Techniques for optimizing large-scale IP routing operation and managing network growth 

  • Understand the goals of scalable network design, including tradeoffs between network scaling, convergence speed, and resiliency

  • Learn basic techniques applicable to any network design, including hierarchy, addressing, summarization, and information hiding

  • Examine the deployment and operation of EIGRP, OSPF, and IS-IS protocols on large-scale networks

  • Understand when and how to use a BGP core in a large-scale network and how to use BGP to connect to external networks

  • Apply high availability and fast convergence to achieve 99.999 percent, or “five 9s” network uptime

  • Secure routing systems with the latest routing protocol security best practices

  • Understand the various techniques used for carrying routing information through a VPN

  • Optimal Routing Design provides the tools and techniques, learned through years of experience with network design and deployment, to build a large-scale or scalable IP-routed network. The book takes an easy-to-read approach that is accessible to novice network designers while presenting invaluable, hard-to-find insight that appeals to more advanced-level professionals as well.

    Written by experts in the design and deployment of routing protocols, Optimal Routing Design leverages the authors’ extensive experience with thousands of customer cases and network designs. Boiling down years of experience into best practices for building scalable networks, this book presents valuable information on the most common problems network operators face when seeking to turn best effort IP networks into networks that can support Public Switched Telephone Network (PSTN)-type availability and reliability.

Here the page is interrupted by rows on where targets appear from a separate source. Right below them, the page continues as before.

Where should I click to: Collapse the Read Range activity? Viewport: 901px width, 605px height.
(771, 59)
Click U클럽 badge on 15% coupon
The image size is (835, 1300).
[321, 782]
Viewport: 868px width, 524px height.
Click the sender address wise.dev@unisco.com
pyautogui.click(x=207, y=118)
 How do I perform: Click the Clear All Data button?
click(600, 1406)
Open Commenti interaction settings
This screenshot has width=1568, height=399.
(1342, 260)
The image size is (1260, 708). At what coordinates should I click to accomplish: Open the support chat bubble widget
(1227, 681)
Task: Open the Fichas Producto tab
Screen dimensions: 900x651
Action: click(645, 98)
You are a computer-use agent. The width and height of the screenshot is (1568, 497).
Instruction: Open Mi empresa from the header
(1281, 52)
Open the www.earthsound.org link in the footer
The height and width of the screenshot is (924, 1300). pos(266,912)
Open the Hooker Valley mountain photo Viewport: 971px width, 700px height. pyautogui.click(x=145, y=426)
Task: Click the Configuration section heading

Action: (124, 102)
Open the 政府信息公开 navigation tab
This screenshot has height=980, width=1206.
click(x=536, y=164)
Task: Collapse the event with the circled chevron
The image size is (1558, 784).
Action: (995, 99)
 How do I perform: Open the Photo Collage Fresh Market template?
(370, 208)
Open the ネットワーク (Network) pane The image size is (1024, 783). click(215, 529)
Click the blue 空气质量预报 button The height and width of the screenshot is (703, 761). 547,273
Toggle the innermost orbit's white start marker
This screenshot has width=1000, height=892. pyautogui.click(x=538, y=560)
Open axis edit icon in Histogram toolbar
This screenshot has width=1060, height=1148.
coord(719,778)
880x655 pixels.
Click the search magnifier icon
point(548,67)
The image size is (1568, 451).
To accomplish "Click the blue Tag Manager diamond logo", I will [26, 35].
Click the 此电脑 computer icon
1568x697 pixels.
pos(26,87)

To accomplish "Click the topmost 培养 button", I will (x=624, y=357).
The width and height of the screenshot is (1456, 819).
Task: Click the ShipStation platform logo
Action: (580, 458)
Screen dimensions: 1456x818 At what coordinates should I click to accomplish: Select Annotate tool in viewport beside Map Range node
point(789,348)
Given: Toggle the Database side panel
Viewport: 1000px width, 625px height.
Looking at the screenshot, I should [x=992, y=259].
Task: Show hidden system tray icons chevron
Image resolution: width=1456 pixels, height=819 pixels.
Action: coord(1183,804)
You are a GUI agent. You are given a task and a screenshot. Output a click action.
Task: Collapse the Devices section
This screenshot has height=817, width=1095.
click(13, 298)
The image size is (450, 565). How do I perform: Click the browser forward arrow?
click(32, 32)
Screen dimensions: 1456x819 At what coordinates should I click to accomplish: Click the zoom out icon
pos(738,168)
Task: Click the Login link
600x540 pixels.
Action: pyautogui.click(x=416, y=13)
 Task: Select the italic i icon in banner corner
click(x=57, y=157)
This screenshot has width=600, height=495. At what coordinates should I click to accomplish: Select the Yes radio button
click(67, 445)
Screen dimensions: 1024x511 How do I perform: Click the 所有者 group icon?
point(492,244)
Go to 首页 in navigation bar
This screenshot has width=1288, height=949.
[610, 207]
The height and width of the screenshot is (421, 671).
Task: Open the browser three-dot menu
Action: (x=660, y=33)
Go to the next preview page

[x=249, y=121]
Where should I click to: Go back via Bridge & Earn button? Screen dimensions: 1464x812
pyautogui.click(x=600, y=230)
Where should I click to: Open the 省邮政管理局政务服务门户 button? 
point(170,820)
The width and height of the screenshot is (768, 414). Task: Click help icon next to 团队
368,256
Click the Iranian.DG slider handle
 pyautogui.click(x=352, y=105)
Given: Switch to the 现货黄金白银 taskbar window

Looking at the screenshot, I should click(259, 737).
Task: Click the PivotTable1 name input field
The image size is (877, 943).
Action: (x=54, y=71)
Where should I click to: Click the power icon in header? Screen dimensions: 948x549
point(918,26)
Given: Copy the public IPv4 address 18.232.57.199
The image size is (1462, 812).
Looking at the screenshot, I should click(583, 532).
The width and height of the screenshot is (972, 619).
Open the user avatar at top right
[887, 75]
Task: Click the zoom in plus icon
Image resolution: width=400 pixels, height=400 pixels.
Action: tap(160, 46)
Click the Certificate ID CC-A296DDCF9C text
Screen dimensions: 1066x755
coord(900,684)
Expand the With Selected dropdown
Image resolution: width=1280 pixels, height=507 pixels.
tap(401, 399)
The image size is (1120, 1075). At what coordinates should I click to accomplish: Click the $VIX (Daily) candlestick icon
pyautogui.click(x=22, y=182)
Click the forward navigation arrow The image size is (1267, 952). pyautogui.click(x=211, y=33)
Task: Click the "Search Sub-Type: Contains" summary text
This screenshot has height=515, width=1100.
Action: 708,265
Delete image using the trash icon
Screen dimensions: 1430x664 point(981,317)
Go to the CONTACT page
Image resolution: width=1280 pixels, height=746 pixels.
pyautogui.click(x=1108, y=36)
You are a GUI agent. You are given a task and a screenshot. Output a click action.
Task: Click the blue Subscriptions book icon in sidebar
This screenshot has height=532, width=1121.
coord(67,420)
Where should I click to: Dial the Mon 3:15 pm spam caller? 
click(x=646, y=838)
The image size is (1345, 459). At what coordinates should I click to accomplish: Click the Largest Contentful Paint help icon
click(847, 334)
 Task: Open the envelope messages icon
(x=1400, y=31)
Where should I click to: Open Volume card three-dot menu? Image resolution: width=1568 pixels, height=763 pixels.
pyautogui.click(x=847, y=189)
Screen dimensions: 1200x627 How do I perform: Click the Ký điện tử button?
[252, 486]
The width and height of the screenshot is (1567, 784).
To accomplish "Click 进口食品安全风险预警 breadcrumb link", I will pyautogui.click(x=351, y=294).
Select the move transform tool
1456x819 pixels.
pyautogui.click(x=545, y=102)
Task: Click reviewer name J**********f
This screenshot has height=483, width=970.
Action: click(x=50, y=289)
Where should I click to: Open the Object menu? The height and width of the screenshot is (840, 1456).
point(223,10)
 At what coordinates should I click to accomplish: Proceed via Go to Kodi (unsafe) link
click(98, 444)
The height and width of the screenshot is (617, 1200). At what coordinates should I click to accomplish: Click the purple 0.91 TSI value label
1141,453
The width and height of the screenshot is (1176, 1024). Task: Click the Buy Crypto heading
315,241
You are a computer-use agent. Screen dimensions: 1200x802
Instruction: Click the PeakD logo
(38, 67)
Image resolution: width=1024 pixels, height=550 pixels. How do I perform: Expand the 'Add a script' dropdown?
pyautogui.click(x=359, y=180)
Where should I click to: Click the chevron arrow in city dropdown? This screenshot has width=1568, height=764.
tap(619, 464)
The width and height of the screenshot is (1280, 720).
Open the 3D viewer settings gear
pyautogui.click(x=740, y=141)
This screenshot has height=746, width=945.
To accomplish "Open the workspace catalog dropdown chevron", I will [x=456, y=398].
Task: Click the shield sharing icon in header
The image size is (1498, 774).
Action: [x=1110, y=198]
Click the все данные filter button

    Beginning with an overview of design fundamentals, the authors discuss the tradeoffs between various competing points of network design, the concepts of hierarchical network design, redistribution, and addressing and summarization. This first part provides specific techniques, usable in all routing protocols, to work around real-world problems. The next part of the book details specific information on deploying each interior gateway protocol (IGP)–including EIGRP, OSPF, and IS-IS–in real-world network environments. Part III covers advanced topics in network design, including border gateway protocol (BGP), high-availability, routing protocol security, and virtual private networks (VPN). Appendixes cover the fundamentals of each routing protocol discussed in the book; include a checklist of questions and design goals that provides network engineers with a useful tool when evaluating a network design; and compare routing protocols strengths and weaknesses to help you decide when to choose one protocol over another or when to switch between protocols.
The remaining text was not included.